The following season, FC Augsburg began with its best start to a Bundesliga campaign to lie on 5th position at the end of Matchday 6. But in spite of the superb beginning and despite being in the top-half of the table for much of the campaign, its form tapered off in the last month and it eventually ended the 2017/18 season in 12th position.
The 2018/19 season turned out to be a fairly sombre campaign as FC Augsburg faced a long and arduous battle for 1.Bundesliga survival. Manuel Baum was relieved from his duties in April 2019 with Martin Schmidt coming in as the replacement and he managed to keep the club from relegation, finishing 4 points above the drop-zone in 15th place.

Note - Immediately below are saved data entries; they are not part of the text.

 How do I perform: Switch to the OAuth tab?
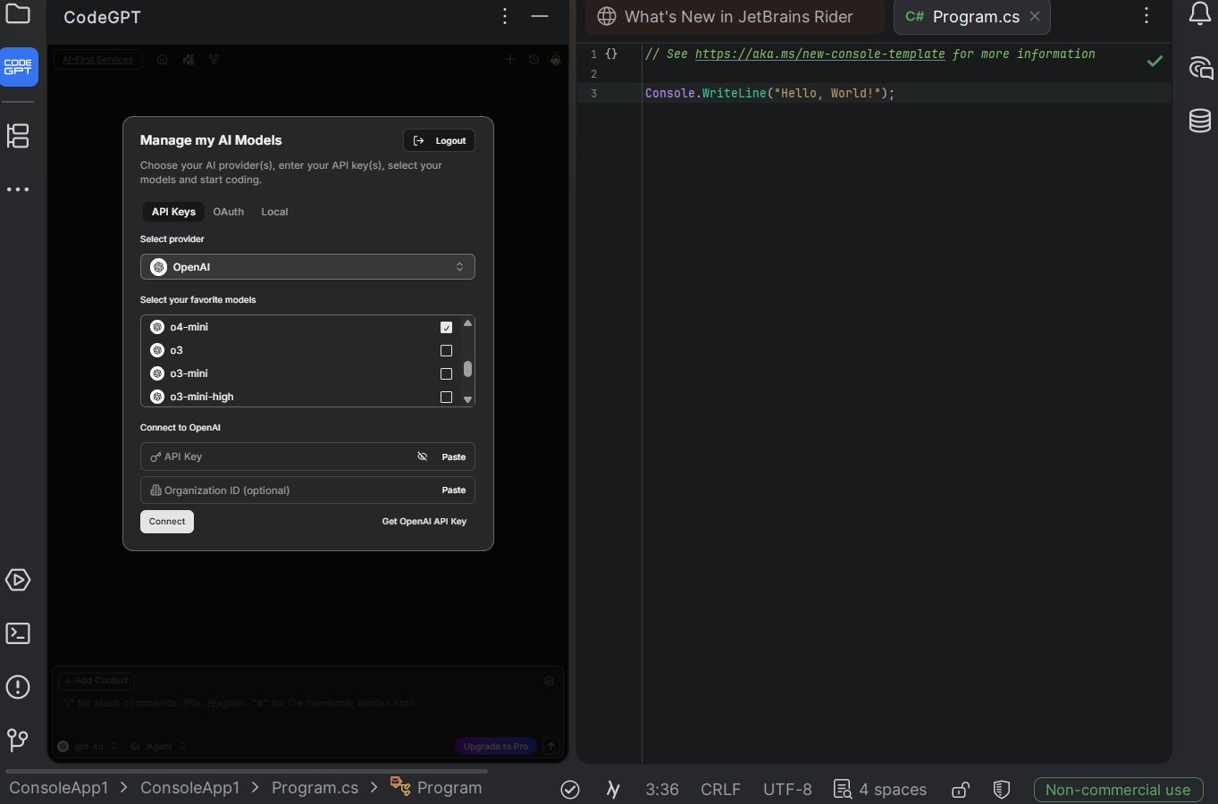coord(228,212)
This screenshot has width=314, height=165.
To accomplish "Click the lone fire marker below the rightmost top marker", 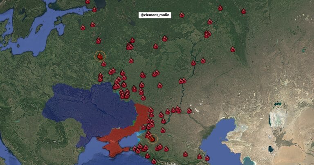I will pyautogui.click(x=233, y=49).
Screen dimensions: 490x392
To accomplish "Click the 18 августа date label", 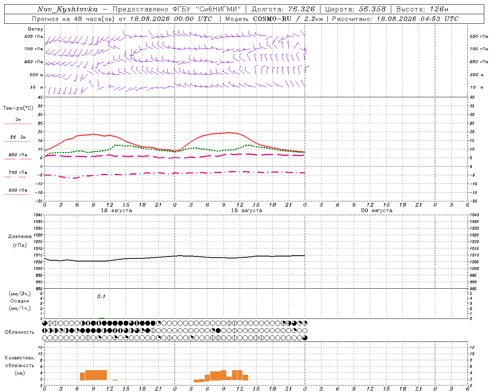I will click(x=116, y=211).

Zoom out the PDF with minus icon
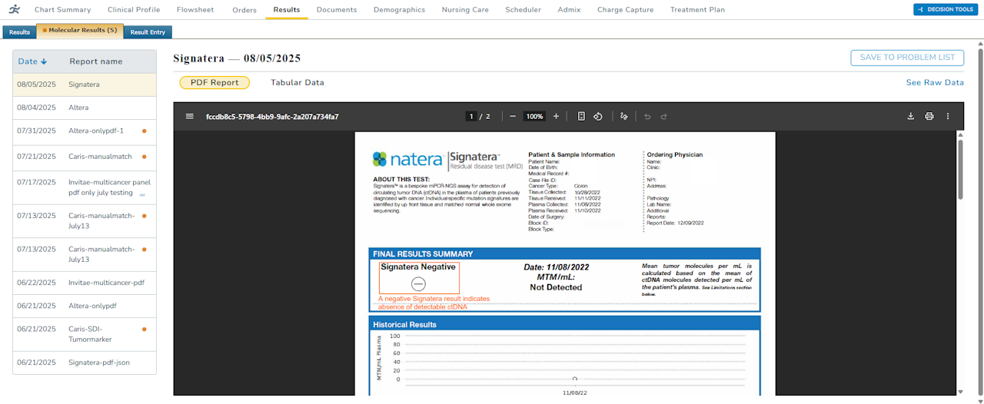point(513,117)
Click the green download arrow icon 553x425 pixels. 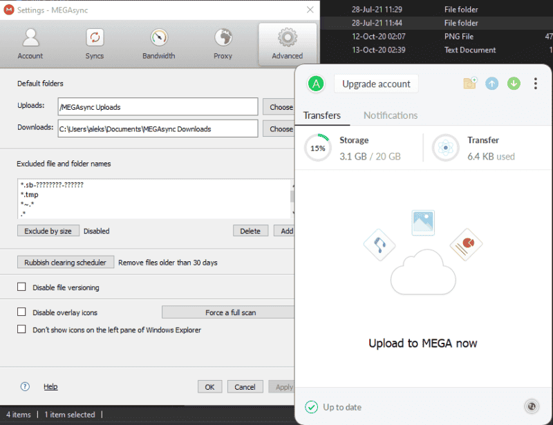point(514,83)
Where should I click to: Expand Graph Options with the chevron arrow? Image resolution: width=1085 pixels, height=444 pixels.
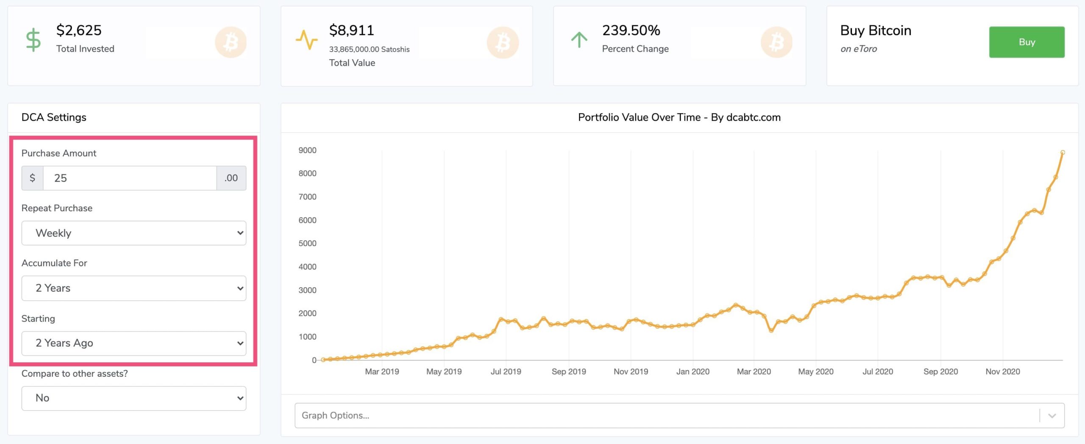point(1052,416)
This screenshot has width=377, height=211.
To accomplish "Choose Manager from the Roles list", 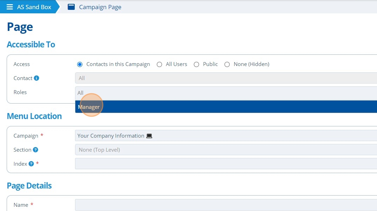I will click(226, 107).
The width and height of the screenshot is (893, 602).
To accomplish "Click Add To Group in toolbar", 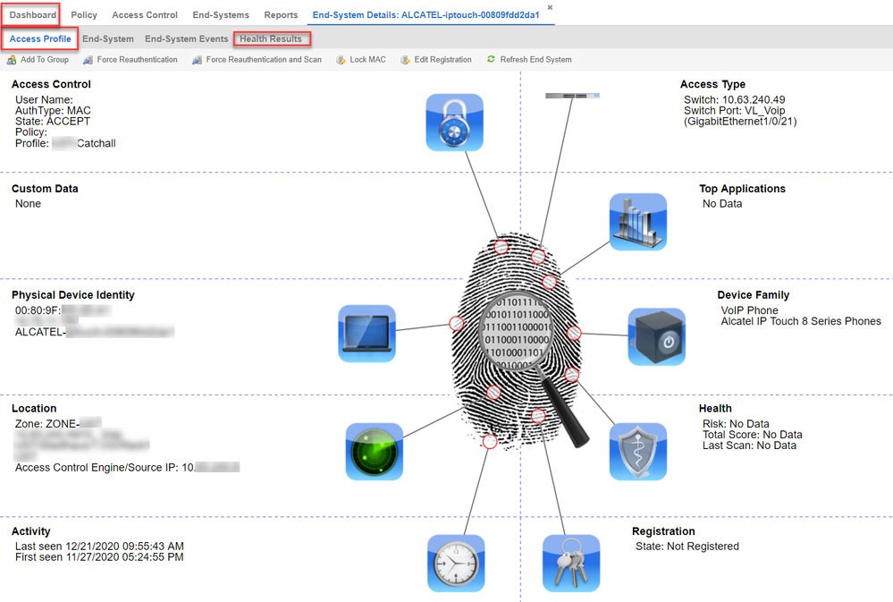I will 38,60.
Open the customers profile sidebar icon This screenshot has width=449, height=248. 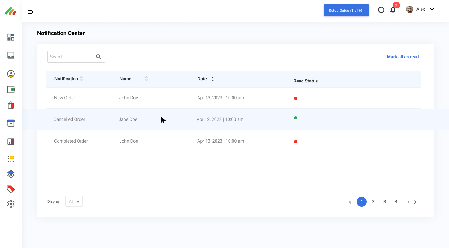(11, 74)
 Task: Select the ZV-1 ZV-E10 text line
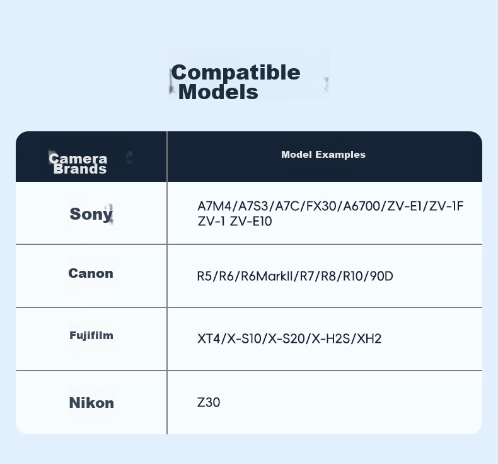(235, 222)
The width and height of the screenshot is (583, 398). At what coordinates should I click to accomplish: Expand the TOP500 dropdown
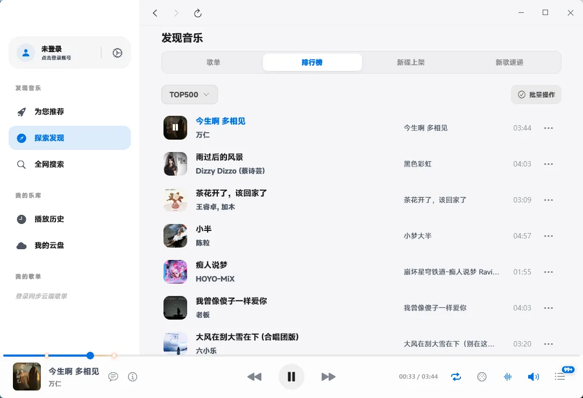click(x=189, y=95)
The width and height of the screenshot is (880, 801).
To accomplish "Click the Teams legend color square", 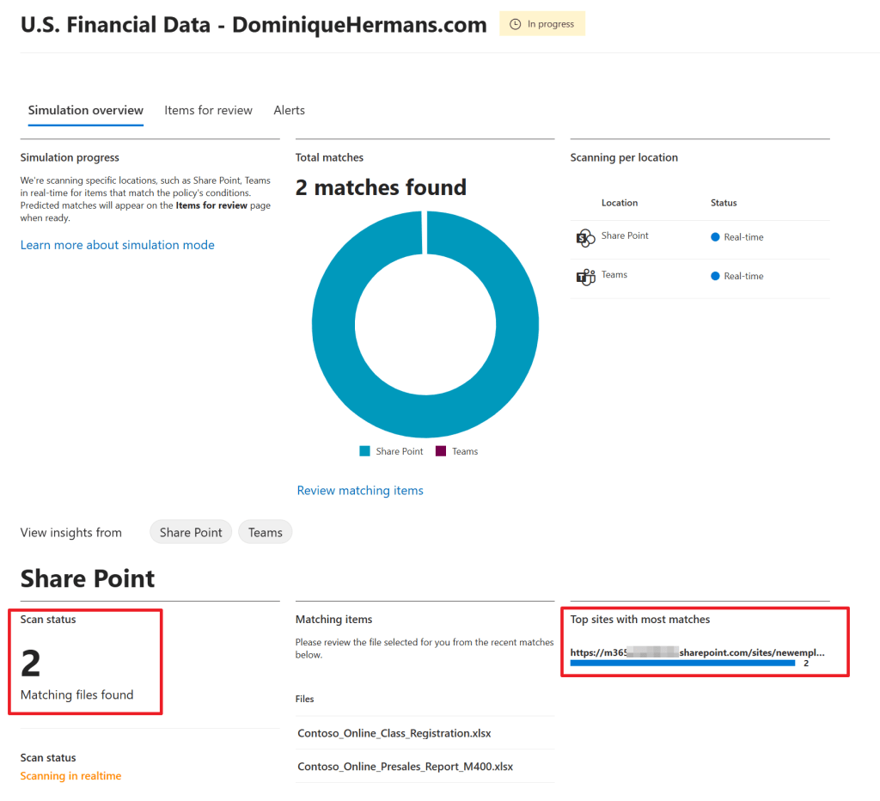I will tap(441, 451).
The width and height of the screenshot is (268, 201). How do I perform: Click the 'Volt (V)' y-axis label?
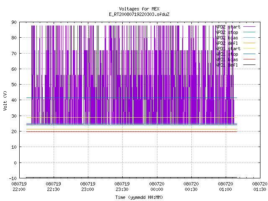coord(5,101)
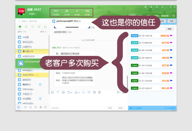The width and height of the screenshot is (192, 131).
Task: Open the folder icon dropdown arrow
Action: [x=72, y=92]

The 2019/20 campaign turned out to be another bleak one for Augsburg and the club never breached the top-half of the league-table in the entire campaign. This time, Martin Schmidt lost his job with Heiko Herrlich replacing him as the manager, who carried the club to a 15th place finish in the end.
FC Augsburg got off to a rapid start in 2020/21 to find itself in 6th spot after Matchday 6. But its form gradually dropped off and it was hovering right above the drop-zone when Heiko Herrlich was sacked with just 3 games left in the season. Markus Weinzierl returned to his former club and steered it to a 13th place finish.
Augsburg did not get off to a particularly auspicious start in the 2021/22 season and picked up only 1 league-win from its opening 10 fixtures. The club was languishing in the relegation-spots for the majority of the campaign. However, picking up 5 victories from its last 10 matches helped it to finish 5 points above the bottom-3 in 14th spot.